Quei concitati momenti appaiono chiari nella narrazione del Maresciallo Antichi: “li vedemmo volteggiare contro sole ondeggiando e scendere, sfruttando la corrente […] Mussolini era con me, assorto, pensieroso, guardavamo la scena dalla piccola finestra della sua camera […] Dal vano dello sportello del primo degli alianti scorgo, rapidissimo un paracadutista scendere […] dal primo degli alianti scende un ufficiale italiano. Non si getta a terra come gli altri ma viene avanti verso l’albergo […] dietro di lui è sceso un tedesco, alto, grosso, imponente. […] riconosco i gradi dell’ufficiale in divisa grigio verde; è un generale […] Ora sento anche la voce del generale gridare qualcosa: Non sparate! È a non più di trenta metri dall’albergo […] Sento di nuovo, vicinissima ora, la voce del generale urlare: Non sparate, e un’altra voce subito rispondergli, fargli eco. È la voce di Mussolini che si è affacciato alla finestra: Non spargete sangue, non sparate! grida Mussolini”. Gueli e Faiola ordinano ai soldati di guardia di non aprire il fuoco.”

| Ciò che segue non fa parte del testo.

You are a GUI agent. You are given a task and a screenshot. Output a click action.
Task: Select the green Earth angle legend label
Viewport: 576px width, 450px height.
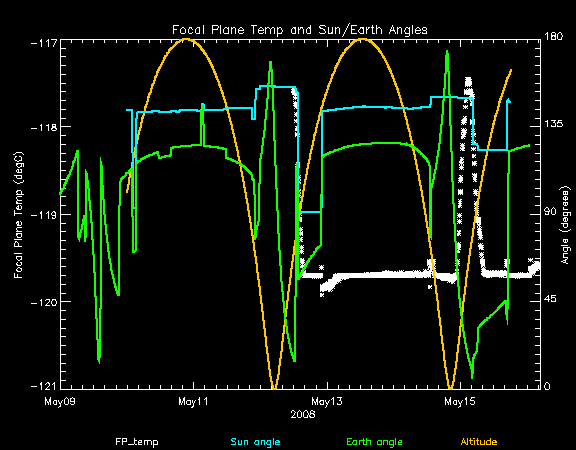[374, 442]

Dallo sbarco dei paracadutisti alla presa dell’albergo trascorsero appena 10 minuti. L’operazione “Quercia” era conclusa: Mussolini era stato liberato. Dopo circa trenta minuti, un velivolo da ricognizione Fieseler FI 156 Storch (noto come “Cicogna”), pilotato dall’esperto Capitano Heidrich Gerlach, atterrò nel fazzoletto di prato davanti all’albergo. A bordo salirono Mussolini e Skorzeny. Così appesantito, l’aereo riuscì a fatica a decollare. Un’ora e mezza dopo, atterò a Pratica di Mare.
Antichi e il Vicebrigadiere Accetta, pochi istanti prima del decollo da Campo Imperatore, notarono che Mussolini appariva come un “uomo ormai anziano, stanco, dominato dagli eventi” con il volto segnato da “un mesto sorriso…il sorriso di un uomo liberato da mano straniera e consapevole di aver trascinato nel baratro la patria”.
La sera stessa, l’ex duce giunse a Vienna da dove la mattina seguente partì per Monaco di Baviera. Lì, all’aeroporto, lo attendevano un Fuehrer entusiasta, la moglie Rachele e i figli Vittorio, Romano e Anna Maria, oltre a un manipolo di irriducibili gerarchi.
Giovanni Dolfin, capo della segreteria del duce durante la repubblica di Salò, riportò nelle sue memorie “Con Mussolini nella tragedia. 1943 - 1944” quanto da costui riferitogli il 7 novembre 1943: “i Carabinieri, per quanto ostili, hanno sempre mantenuto nei miei confronti un contegno perfettamente corretto”.
Quegli uomini che custodirono Mussolini in quei 50 giorni, dal pomeriggio del 25 luglio alla liberazione sul Gran Sasso, meritano certamente il nostro ricordo. Sono Esempi silenziosi che vengono dalla Memoria storica, insegnandoci come si affrontano sfide difficili con coraggio, riservatezza e determinazione.